### Page text
━━━━━━━━
AWS Messaging

Resilient Messaging with SQS and SNS: Fan-Out, FIFO Ordering, DLQs, and Poison-Message Handling

SNS and SQS are the two primitives I reach for before anything fancier, and the failure mode I see most often is teams wiring a producer straight to a single queue, then bolting on a second consumer by having the first one re-publish. That is point-to-point coupling wearing a queue costume. The decoupled version is boring on purpose: a producer publishes a fact to an SNS topic and walks away, and each consumer owns a private SQS queue subscribed to that topic. Add a consumer six months later by creating one queue and one subscription. Nobody redeploys the producer.

That topology is the easy 80%. The hard 20% is what happens when a consumer is slow, a message is malformed, the same event arrives twice, or strict ordering actually matters. This article is the operational playbook for that 20%: SNS-to-SQS fan-out with server-side filtering, the real tradeoffs between standard and FIFO, visibility-timeout and polling tuning, dead-letter queues with redrive, idempotent consumers, and the Lambda/ECS plumbing that makes partial failures survivable.

1. Fan-out topology: SNS to multiple SQS queues with filter policies

The pattern is one topic, N queues. Each subscriber gets its own queue so a slow or broken consumer cannot back-pressure the others, and each queue gets its own DLQ and its own visibility timeout. Critically, you do not want every consumer to receive every message — most consumers care about a slice. Push that filtering into SNS with a subscription filter policy so unwanted messages are dropped at the topic, never billed as SQS requests, and never even delivered.

resource "aws_sns_topic" "orders" {
  name = "orders-events"
}

resource "aws_sqs_queue" "fraud" {
  name                       = "orders-fraud"
  visibility_timeout_seconds = 120
  redrive_policy = jsonencode({
    deadLetterTargetArn = aws_sqs_queue.fraud_dlq.arn
    maxReceiveCount     = 5
  })
}

resource "aws_sqs_queue" "fraud_dlq" {
  name                      = "orders-fraud-dlq"
  message_retention_seconds = 1209600 # 14 days, the max
}

resource "aws_sns_topic_subscription" "fraud" {
  topic_arn = aws_sns_topic.orders.arn
  protocol  = "sqs"
  endpoint  = aws_sqs_queue.fraud.arn

  # Match on a message attribute, not the body, by default.
  filter_policy = jsonencode({
    eventType = ["OrderPlaced", "OrderUpdated"]
    amount    = [{ numeric = [">=", 500] }]
  })

  # Critical for fan-out: deliver the raw publisher payload, not the
  # SNS envelope, so the SQS consumer sees exactly what was published.
  raw_message_delivery = true
}

Two flags decide whether this works in practice:

Always attach a redrive policy on the subscription itself so SNS deliveries that fail (for example, the SQS queue policy is misconfigured) land in an SNS-level DLQ instead of vanishing. That is separate from the SQS DLQ in step 4.

resource "aws_sns_topic_subscription" "fraud_with_dlq" {
  topic_arn            = aws_sns_topic.orders.arn
  protocol             = "sqs"
━━━━━━━━
### What to work on
(1) Say whether each statement agrees with the messaging article. Answer yes or no, and quote the words from the article that settle it.
(a) The dead-letter queue for fraud keeps messages for the maximum retention period.
(b) The subscription filter policy matches on the message body by default.
(c) Adding a new consumer means redeploying the producer.
(2) In the messaging article, what visibility timeout is set on the orders-fraud queue?
You won't need the items that come next.
━━━━━━━━
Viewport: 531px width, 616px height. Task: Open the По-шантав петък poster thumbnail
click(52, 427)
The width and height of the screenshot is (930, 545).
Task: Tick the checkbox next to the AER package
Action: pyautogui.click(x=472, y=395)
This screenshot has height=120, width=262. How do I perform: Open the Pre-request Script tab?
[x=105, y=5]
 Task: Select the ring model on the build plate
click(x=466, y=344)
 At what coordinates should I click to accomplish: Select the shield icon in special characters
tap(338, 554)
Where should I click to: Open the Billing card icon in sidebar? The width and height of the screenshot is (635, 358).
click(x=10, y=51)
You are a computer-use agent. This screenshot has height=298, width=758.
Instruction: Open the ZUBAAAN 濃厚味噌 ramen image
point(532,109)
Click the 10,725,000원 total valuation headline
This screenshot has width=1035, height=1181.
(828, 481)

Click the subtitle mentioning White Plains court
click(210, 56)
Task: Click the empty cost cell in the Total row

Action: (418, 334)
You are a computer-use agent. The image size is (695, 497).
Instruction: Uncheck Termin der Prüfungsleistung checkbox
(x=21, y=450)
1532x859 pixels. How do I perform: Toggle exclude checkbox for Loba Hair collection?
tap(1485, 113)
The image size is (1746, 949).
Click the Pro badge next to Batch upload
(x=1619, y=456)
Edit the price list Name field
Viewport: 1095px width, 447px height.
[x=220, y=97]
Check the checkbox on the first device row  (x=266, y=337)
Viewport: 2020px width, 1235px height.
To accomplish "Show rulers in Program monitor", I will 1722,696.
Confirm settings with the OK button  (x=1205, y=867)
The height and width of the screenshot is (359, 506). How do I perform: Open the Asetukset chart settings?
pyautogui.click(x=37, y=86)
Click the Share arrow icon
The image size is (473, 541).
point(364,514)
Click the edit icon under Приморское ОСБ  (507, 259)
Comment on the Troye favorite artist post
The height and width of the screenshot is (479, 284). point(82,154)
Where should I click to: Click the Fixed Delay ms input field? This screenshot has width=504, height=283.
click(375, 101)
━━━━━━━━
### Completed exercise
(1)
(a) Yes: "14 days, the max"
(b) No: "Match on a message attribute, not the body, by default."
(c) No: "Nobody redeploys the producer."

(2) 120 seconds.